Eat At Station Between Journeys

Karin Agstam opened Station in tribute to the restaurants of her childhood and world travels.

Food is a journey, a marker in culture and time that tells the stories of those living and eating their way through. At Station, a restaurant located right at the Bedford Avenue L stop in Williamsburg that is modeled after old-school, turn-of-the-century European train station cafes, the story is one of home – the snow-covered home in northern Sweden of Project Runway model Karin Agstam, as well as the homes she made for herself while on the road, and the home of Chef Rue Rusike in Zimbabwe, Africa.

The Ratatouille is part of the vegan menu, with richly spiced layers of zucchini, squash, and eggplant, under a tomato sauce and cilantro.

“My grandfather went to school by sleigh behind a reindeer and in the village I grew up in, there was only one restaurant,” explained Agstam inside her airy new eatery. “And every day I went to lunch with my grandpa at the “Station Café” – it was important and we’d dress nicely.  So of course, with my restaurant, I have to call it “Station.””

The Lentils with mushroom glaze, sauteed spinach and sweet potato slices is an affordable $15.

For both Agstam and Rusike, formerly of Eleven Madison Park, Station – which had its soft opening in mid-July – is an extension of themselves and their own homes, with an unpretentious bohemian French design – inspired in particular by a station in San Sebastian, Spain – to the sleek dark tables, walls and uneven wood floors, and two menus – regular and vegan – that change seasonally and call upon ingredients and spices that have French-with-African-influences.

So the menus are filled with the likes of Rabbit, served like stew with spiced tagine and cucumber yogurt atop a bed of couscous ($15); slices of Duck L’Orange served atop marble roasted potatoes and topped with navel oranges and charred scallions ($21); Lentils with mushroom glaze, sautéed spinach and sweet potato slices ($15); and an herb-infused Portobello Cap with green beans, roasted potatoes and confit of garlic ($19).

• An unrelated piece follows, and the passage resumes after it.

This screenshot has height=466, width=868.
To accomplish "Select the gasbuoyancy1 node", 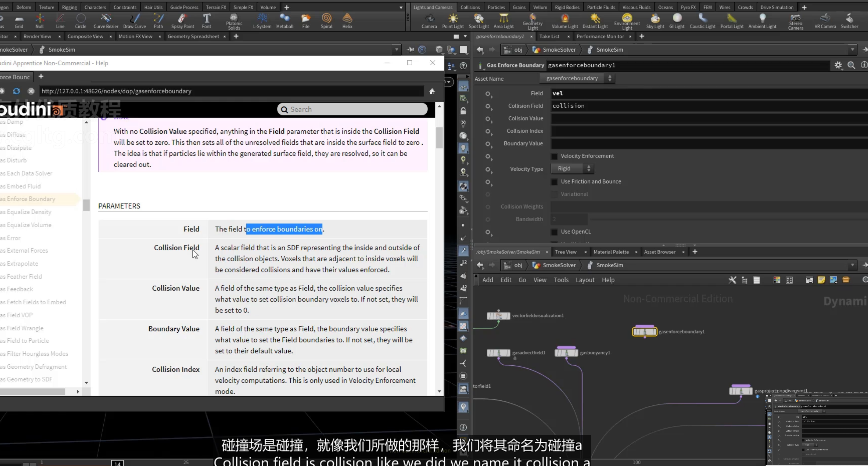I will 566,353.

A giant heated bowl of freshly boiled mussels in its African chili sauce is best eaten scooped onto slices of homemade bread.

In the hands of Chef Rusike, ingredients from land and sea find new life on your plate and in your mouth. The Spinach three ways – peanut butter, cream reduction, and tomato ragout – atop cornmeal cakes ($8) is a tantalizing beginning to any meal, perfect to share, each morsel an education in what can be done with one simple ingredient – spinach. The Mushroom soup ($9) is poured out of a white ceramic teapot and comes dotted with scallions and bits of dried portobello and button mushrooms that have been steeped and simmered for eight to 11 hours in a clear, yet dark, herb-infused broth that tastes lightly salty and surprisingly hearty.

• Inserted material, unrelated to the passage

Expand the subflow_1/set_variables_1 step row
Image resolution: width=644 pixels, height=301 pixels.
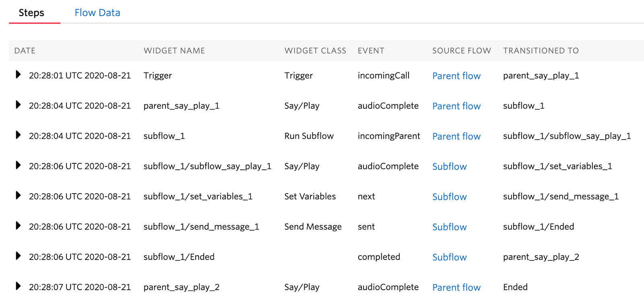(x=18, y=196)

The Spinach Three Ways is Chef Rue Rusike's take on a childhood favorite from South Africa.

Of the main dishes, we recommend the Mussels cooked in a creamy African chili sauce with garlic ($15) that comes in a wonderfully large ceramic soup bowl alongside a homemade loaf made out of freshly baked nutty wheat flour that has “more sodium and is more dense, which for [Rusike], is more wholesome.” The mussel meat is spicy, creamy and falls out of the shell. Pile the meat on top of a slice of bread and be blown away.

On the vegan menu, a favorite is the Ratatouille ($13) – an oval pile of sliced-and-roasted yellow squash, zucchini, and eggplant, drizzled with herbed tomato sauce and pea shoots, plus a healthy sprinkle of black pepper throughout (patrons can request less pepper if they prefer) – which warms the stomach and soul with its fresh flavors and colorful plating.

“[The spinach, three ways] is the dish my mother taught me how to make when I was nine,” said Rusike. “It is a Zimbabwe dish and generally, the spinach peanut butter is my favorite. At home, we use pumpkin leaves – when Fall comes, we’ll do that here, as well.”


Station is already on its way to being a neighborhood institution.

This willingness to be creative, turning childhood food memories into fully grown adult delicacies is one of the things that makes Station stand apart from other restaurants in Williamsburg and Brooklyn. Putting in the time is also key. Each dessert and alcoholic or non-alcoholic cocktail – made by another Project Runway model alum, Sveta Gliebova – features homemade fruit compotes and sauces.

Station is a formal sit-down dining experience, offset by the affordable prices and relaxed atmosphere, made warmer by the staff’s attentiveness and the cooking staff’s friendliness even while working with exacting focus and precision. All plates are heated in the oven prior to having food plated on it, and Sous Chef Brooke Nedelcovych and cook Cassiano Nuñes already are in a comfortable rhythm with Rusike, who like Agstam, hopes that the restaurant becomes a Williamsburg institution.


166 North 7th Street, Brooklyn, NY 11211


Tuesdays – Saturdays from 5:30 p.m. to 2 a.m.

Sundays from 5:30 p.m. to Midnight

Weekend brunch from 11 a.m. to 4:30 p.m.